/---

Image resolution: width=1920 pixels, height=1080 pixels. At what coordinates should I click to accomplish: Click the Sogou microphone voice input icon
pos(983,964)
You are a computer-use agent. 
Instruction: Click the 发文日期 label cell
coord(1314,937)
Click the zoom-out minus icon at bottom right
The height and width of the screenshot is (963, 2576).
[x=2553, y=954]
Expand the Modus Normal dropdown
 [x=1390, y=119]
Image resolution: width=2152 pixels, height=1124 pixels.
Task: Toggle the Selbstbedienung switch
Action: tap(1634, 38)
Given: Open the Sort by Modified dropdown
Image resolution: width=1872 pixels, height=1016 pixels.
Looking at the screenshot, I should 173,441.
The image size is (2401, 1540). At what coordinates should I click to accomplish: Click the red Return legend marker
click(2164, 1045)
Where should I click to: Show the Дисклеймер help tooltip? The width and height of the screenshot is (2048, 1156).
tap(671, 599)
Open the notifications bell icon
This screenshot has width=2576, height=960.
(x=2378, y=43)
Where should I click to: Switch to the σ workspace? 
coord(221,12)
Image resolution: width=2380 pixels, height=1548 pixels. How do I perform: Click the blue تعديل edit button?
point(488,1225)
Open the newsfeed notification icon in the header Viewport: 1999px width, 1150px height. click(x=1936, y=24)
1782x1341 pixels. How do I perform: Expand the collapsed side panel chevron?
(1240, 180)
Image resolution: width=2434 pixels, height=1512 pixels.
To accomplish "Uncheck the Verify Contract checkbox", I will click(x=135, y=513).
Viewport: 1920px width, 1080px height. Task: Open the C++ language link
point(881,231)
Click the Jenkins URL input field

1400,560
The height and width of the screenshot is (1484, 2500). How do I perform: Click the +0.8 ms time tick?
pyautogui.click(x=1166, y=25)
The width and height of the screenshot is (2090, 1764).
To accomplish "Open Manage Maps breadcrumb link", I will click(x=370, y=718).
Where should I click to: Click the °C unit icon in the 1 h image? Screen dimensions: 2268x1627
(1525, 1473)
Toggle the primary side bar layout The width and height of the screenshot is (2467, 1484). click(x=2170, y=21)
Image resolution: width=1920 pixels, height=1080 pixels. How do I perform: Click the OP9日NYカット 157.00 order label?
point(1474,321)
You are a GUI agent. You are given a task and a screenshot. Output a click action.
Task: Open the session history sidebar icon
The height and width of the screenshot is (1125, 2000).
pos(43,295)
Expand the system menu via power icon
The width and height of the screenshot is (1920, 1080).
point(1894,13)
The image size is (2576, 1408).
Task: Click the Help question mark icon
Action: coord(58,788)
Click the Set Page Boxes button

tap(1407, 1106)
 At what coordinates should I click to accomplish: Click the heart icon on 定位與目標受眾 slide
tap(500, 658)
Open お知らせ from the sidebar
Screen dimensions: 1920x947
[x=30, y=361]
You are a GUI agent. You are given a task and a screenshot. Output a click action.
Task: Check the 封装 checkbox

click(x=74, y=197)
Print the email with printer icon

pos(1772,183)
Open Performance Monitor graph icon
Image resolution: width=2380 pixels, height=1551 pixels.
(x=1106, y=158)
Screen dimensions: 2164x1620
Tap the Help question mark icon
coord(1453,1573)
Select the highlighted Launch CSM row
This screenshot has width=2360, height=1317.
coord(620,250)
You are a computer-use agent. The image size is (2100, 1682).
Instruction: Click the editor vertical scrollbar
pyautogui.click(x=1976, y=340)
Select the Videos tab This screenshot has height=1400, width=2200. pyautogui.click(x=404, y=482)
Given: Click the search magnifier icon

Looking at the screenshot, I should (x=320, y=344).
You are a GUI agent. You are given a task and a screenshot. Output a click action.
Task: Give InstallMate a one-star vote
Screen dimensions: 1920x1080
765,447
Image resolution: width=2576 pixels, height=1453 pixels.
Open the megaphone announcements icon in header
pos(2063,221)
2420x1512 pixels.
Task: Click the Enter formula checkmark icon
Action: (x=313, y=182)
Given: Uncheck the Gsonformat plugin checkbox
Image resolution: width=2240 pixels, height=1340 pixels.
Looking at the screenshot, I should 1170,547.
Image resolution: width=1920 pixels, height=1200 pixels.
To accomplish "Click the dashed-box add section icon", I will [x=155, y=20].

\---

- WHAT IS BEING ASKED: Find the word "Uncheck" in the entries, then copy out every line that has it.

- REPLY TO THE TASK:
To accomplish "Uncheck the Verify Contract checkbox", I will click(x=135, y=513).
Given: Uncheck the Gsonformat plugin checkbox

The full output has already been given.